Том подал мне знак – еле слышно причмокнул губами, – и мы на
четвереньках поползли прочь. Как только мы отползли шагов на десять. Том шепнул
мне, что хочет для смеха привязать Джима к дереву. А я сказал: «Лучше не надо,
он проснется и поднимет шум, и тогда увидят, что меня нет на месте». Том
сказал, что у него маловато свечей, надо бы пробраться в кухню и взять
побольше. Я его останавливал, говорил, что Джим может проснуться и войти в
кухню. Но Тому хотелось рискнуть; мы забрались туда, взяли три свечки, и Том
оставил на столе пять центов в уплату. Потом мы с ним вышли; мне не терпелось
поскорее убраться подальше, а Тому вздумалось подползти на четвереньках к Джиму
и сыграть с ним какую-нибудь шутку. Я его дожидался, и мне показалось, что
ждать пришлось очень долго, – так было кругом пусто и молчаливо.
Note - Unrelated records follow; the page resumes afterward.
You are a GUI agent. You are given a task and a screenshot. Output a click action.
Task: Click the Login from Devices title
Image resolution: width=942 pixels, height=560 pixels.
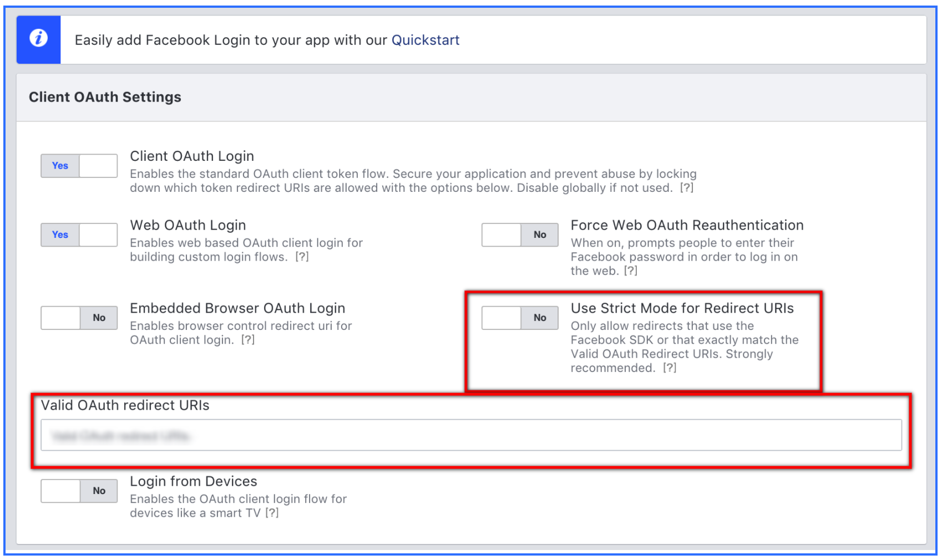pos(193,481)
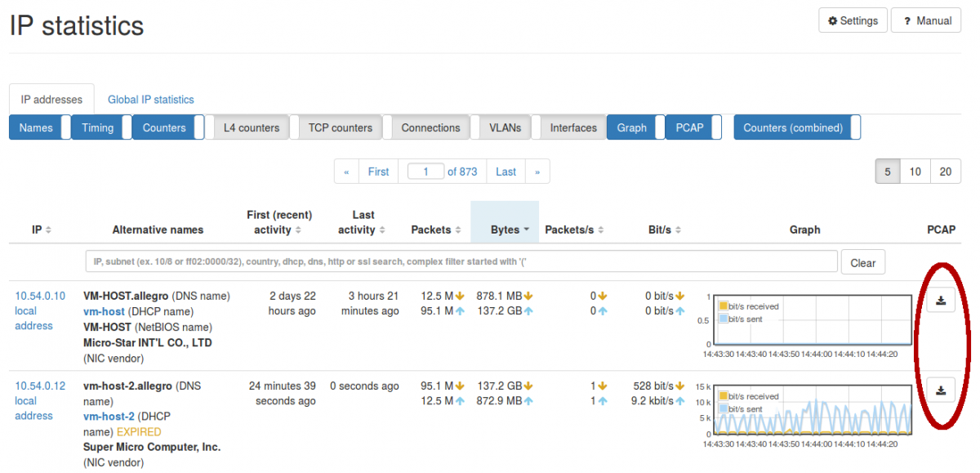Sort by Last activity column arrows
Screen dimensions: 980x473
381,230
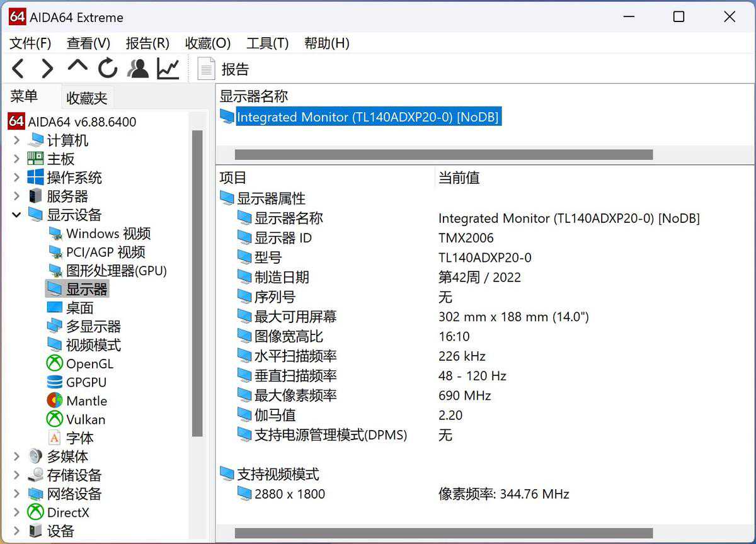Click the Refresh toolbar icon
Screen dimensions: 756x544
pos(108,68)
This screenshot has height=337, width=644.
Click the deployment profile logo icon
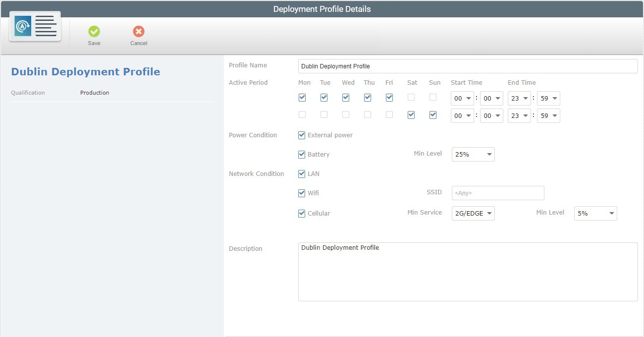34,26
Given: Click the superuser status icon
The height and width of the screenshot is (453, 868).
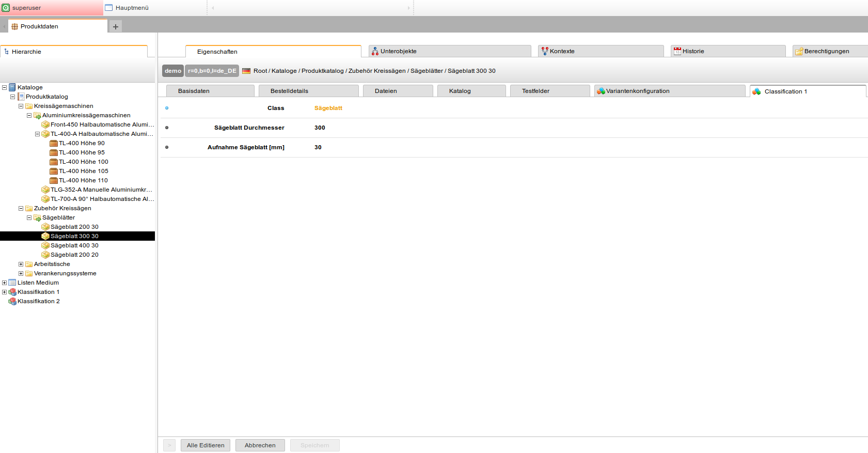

Как только Том вернулся, мы с ним побежали по дорожке кругом
сада и очень скоро очутились на самой верхушке горы по ту сторону дома. Том
сказал, что стащил шляпу с Джима и повесил ее на сучок как раз над его головой,
а Джим немножко зашевелился, но так и не проснулся. На другой день Джим
рассказывал, будто ведьмы околдовали его, усыпили и катались на нем по всему
штату, а потом опять посадили под дерево и повесили его шляпу на сучок, чтобы
сразу видно было, чье это дело. А в другой раз Джим рассказывал, будто они
доехали на нем до Нового Орлеана; потом у него с каждым разом получалось все
дальше и дальше, так что в конце концов он стал говорить, будто ведьмы объехали
на нем вокруг света, замучили его чуть не до смерти, и спина у него была вся
стерта, как под седлом. Джим так загордился после этого, что на других негров и
смотреть не хотел. Негры приходили за много миль послушать, как Джим будет про
это рассказывать, и он стал пользоваться таким уважением, как ни один негр в
наших местах. Повстречав Джима, чужие негры останавливались, разинув рот, и
глядели на него, словно на какое-нибудь чудо. Как стемнеет, негры всегда
собираются на кухне у огня и разговаривают про ведьм; но как только кто-нибудь
заведет об этом речь, Джим сейчас же вмешается и скажет: «Гм! Ну что ты можешь
знать про ведьм! « И этот негр сразу притихнет и замолчит. Пятицентовую монетку
Джим надел на веревочку и всегда носил на шее; он рассказывал, будто этот
талисман ему подарил сам черт и сказал, что им можно лечить от всех болезней и
вызывать ведьм, когда вздумается, стоит только пошептать над монеткой; но Джим
никогда не говорил, что он такое шепчет. Негры собирались со всей окрути и
отдавали Джиму все, что у них было, лишь бы взглянуть на эту монетку; однако
они ни за что на свете не дотронулись бы до нее, потому что монета побывала в
руках черта. Работник он стал теперь никуда не годный – уж очень возгордился,
что видел черта и возил на себе ведьм по всему свету.